Grote schoonmaak
Mensen geloven in van alles en iedereen gelooft weer in iets anders, omdat ze niet
houden van onzekerheid. Dit geldt ook voor het onderwijs. We zijn voortdurend op zoek naar
nieuwe inzichten en mogelijkheden, in de hoop dat die een verbetering zijn en onze kinderen
nog beter helpen leren. Het probleem is alleen dat iedereen iets anders gelooft. Dat geloof
gaat zowel over de media die gebruikt wordt, als over de didactische en pedagogische
aanpak tot zelfs over complete visies op onderwijs.
Het grootste probleem bij onderwijsmythes is dat wie ze gelooft, in de dagelijkse realiteit
vaak genoeg bewijzen ontdekt voor zijn of haar overtuiging. Michael Shermer geeft daarvoor
drie redenen:
- Patternicity: een neiging om betekenisvolle patronen te zoeken in willekeurige dingen
en gebeurtenissen;
- Confirmation bias: het zoeken en vinden van bevestigend bewijs voor wat we al
geloven;
- Hindsight bias: verklaringen na de feiten afstemmen op datgene waarvan we weten
dat het is gebeurd.
De anekdotische ervaring is bijna per definitie gekleurd, daarom zal er steevast verwezen
worden naar wetenschappelijke bronnen die verder gaan dan dat.
§ §
• _Te volgen instructies_:
Kun je het fragment over onderwijsmythes in zijn geheel woord voor woord overschrijven? Baseer je uitsluitend op het fragment.

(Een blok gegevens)
§ §
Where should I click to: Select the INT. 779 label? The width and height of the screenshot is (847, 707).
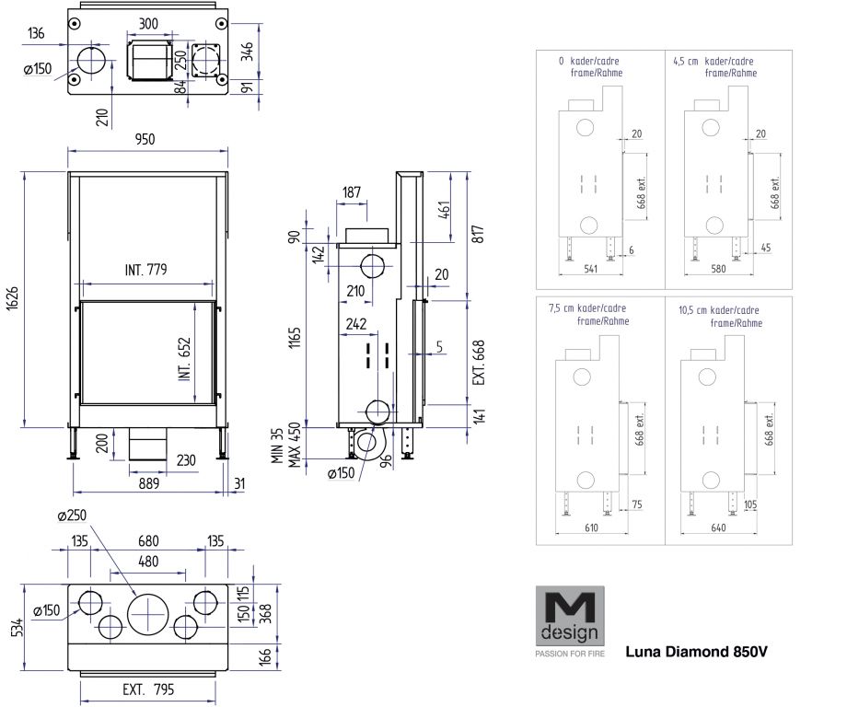pyautogui.click(x=146, y=270)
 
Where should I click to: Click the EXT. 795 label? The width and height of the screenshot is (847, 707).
pyautogui.click(x=148, y=689)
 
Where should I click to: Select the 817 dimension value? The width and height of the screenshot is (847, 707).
pyautogui.click(x=478, y=234)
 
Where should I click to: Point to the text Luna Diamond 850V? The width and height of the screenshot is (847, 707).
pyautogui.click(x=696, y=653)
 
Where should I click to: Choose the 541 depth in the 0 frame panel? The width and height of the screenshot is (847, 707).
pyautogui.click(x=589, y=270)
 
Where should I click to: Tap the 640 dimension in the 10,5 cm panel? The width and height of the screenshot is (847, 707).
pyautogui.click(x=715, y=527)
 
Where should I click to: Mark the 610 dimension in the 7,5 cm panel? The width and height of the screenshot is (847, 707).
pyautogui.click(x=591, y=527)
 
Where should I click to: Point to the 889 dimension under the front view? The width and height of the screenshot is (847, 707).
pyautogui.click(x=147, y=482)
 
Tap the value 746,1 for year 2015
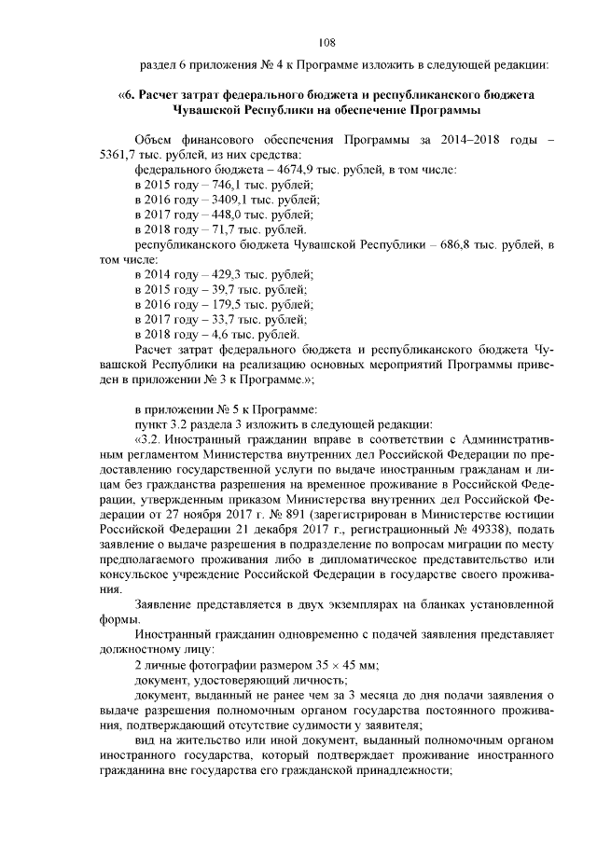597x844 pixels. point(213,185)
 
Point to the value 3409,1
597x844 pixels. point(216,200)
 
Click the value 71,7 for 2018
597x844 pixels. point(210,229)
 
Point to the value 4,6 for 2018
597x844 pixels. point(206,334)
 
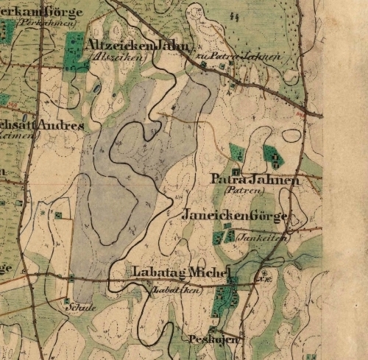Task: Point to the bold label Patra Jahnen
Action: [x=254, y=180]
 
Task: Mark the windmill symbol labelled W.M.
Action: [x=263, y=279]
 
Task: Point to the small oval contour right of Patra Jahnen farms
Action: [x=291, y=136]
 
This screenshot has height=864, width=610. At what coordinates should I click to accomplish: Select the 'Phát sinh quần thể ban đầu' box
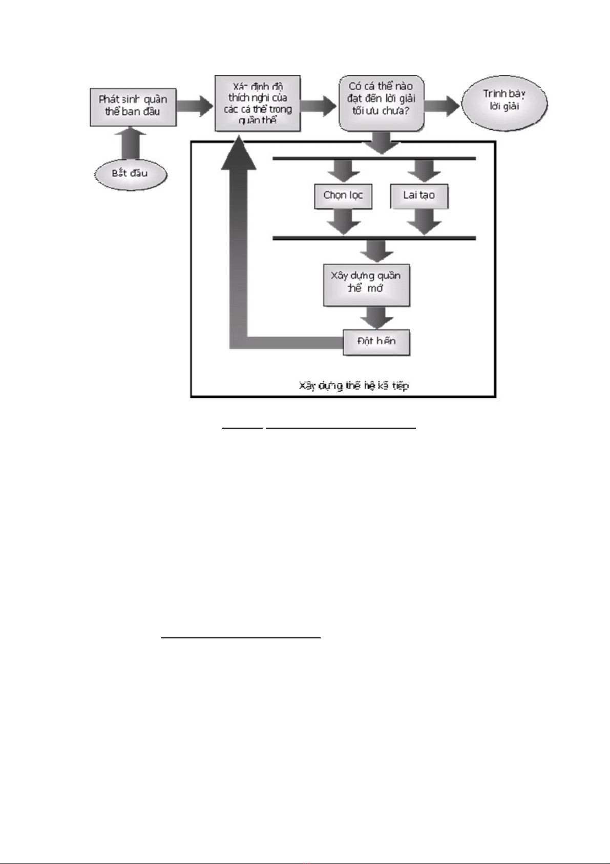pyautogui.click(x=133, y=106)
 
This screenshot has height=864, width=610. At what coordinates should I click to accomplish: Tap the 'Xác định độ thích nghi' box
pyautogui.click(x=257, y=103)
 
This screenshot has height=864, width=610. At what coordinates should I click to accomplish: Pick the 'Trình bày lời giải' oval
pyautogui.click(x=504, y=102)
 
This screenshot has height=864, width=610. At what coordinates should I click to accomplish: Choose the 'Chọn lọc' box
pyautogui.click(x=343, y=196)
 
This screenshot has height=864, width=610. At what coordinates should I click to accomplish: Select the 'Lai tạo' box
pyautogui.click(x=419, y=196)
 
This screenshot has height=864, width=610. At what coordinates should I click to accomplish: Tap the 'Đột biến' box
pyautogui.click(x=376, y=342)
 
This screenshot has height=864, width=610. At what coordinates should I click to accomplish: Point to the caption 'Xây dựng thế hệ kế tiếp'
pyautogui.click(x=353, y=386)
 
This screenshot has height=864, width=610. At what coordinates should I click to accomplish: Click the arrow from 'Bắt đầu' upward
pyautogui.click(x=131, y=144)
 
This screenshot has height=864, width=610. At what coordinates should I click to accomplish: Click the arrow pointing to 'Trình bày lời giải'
pyautogui.click(x=442, y=106)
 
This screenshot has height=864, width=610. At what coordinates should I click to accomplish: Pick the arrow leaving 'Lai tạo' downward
pyautogui.click(x=424, y=221)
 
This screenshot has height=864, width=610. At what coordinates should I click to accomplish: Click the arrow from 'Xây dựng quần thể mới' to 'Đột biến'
pyautogui.click(x=377, y=317)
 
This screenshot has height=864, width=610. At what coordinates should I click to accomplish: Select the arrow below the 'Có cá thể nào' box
pyautogui.click(x=382, y=143)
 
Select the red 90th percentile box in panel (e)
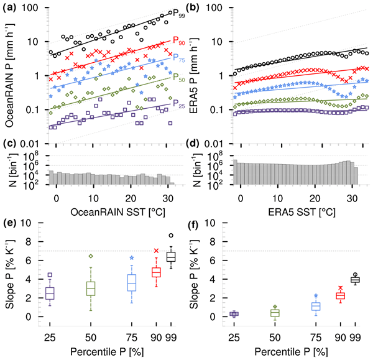157,272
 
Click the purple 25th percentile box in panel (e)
50,292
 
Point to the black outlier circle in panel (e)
171,236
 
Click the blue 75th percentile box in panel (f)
316,307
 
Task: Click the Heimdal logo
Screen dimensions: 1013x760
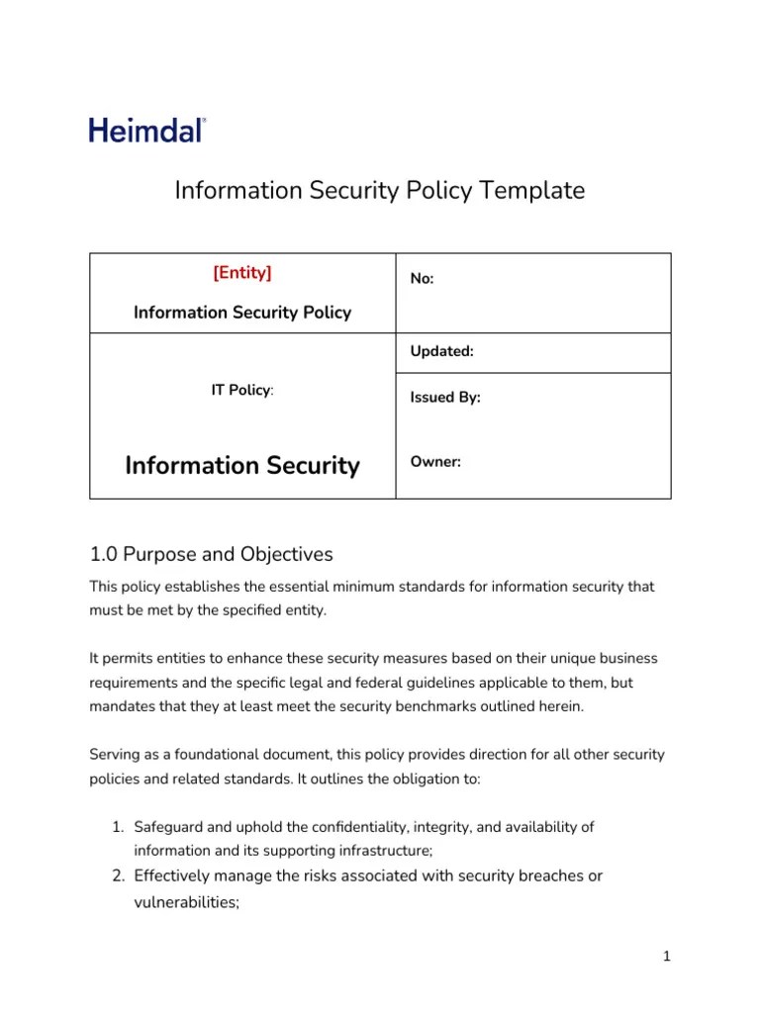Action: tap(147, 130)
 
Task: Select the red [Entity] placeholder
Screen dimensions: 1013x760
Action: tap(242, 273)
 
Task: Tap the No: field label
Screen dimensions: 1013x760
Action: tap(423, 279)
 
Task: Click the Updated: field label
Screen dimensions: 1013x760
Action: tap(441, 351)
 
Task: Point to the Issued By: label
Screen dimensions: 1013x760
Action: tap(445, 398)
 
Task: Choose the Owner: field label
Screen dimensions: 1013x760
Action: tap(435, 462)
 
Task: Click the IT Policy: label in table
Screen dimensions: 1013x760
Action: tap(242, 391)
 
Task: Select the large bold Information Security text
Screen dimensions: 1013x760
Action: tap(242, 465)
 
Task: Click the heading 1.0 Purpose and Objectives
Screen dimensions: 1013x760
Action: tap(211, 554)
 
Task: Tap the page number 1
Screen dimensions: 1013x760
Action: tap(667, 956)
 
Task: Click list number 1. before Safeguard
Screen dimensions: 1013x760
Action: tap(116, 827)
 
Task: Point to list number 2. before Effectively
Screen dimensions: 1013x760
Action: tap(116, 875)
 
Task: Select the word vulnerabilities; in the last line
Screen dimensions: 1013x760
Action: tap(187, 902)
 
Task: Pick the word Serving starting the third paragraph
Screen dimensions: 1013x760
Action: tap(116, 755)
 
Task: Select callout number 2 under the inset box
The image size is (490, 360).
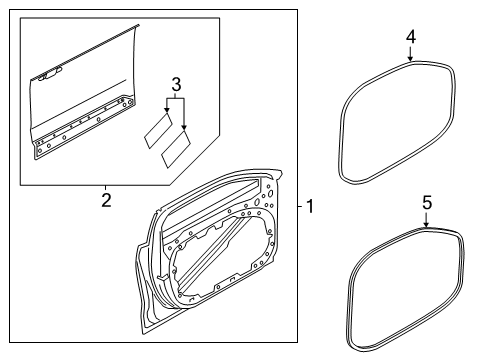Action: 105,201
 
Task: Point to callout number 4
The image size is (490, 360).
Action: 411,38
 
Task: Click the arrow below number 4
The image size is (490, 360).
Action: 411,56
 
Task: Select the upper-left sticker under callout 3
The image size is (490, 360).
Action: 157,129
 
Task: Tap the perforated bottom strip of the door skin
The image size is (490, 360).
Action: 90,129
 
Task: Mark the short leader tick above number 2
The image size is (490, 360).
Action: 105,188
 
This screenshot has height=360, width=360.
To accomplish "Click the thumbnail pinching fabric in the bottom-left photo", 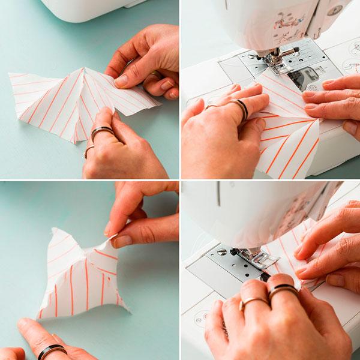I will (122, 241).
§ §
• _Volledige uitwerking_:
Grote schoonmaak
Mensen geloven in van alles en iedereen gelooft weer in iets anders, omdat ze niet
houden van onzekerheid. Dit geldt ook voor het onderwijs. We zijn voortdurend op zoek naar
nieuwe inzichten en mogelijkheden, in de hoop dat die een verbetering zijn en onze kinderen
nog beter helpen leren. Het probleem is alleen dat iedereen iets anders gelooft. Dat geloof
gaat zowel over de media die gebruikt wordt, als over de didactische en pedagogische
aanpak tot zelfs over complete visies op onderwijs.
Het grootste probleem bij onderwijsmythes is dat wie ze gelooft, in de dagelijkse realiteit
vaak genoeg bewijzen ontdekt voor zijn of haar overtuiging. Michael Shermer geeft daarvoor
drie redenen:
- Patternicity: een neiging om betekenisvolle patronen te zoeken in willekeurige dingen
en gebeurtenissen;
- Confirmation bias: het zoeken en vinden van bevestigend bewijs voor wat we al
geloven;
- Hindsight bias: verklaringen na de feiten afstemmen op datgene waarvan we weten
dat het is gebeurd.
De anekdotische ervaring is bijna per definitie gekleurd, daarom zal er steevast verwezen
worden naar wetenschappelijke bronnen die verder gaan dan dat.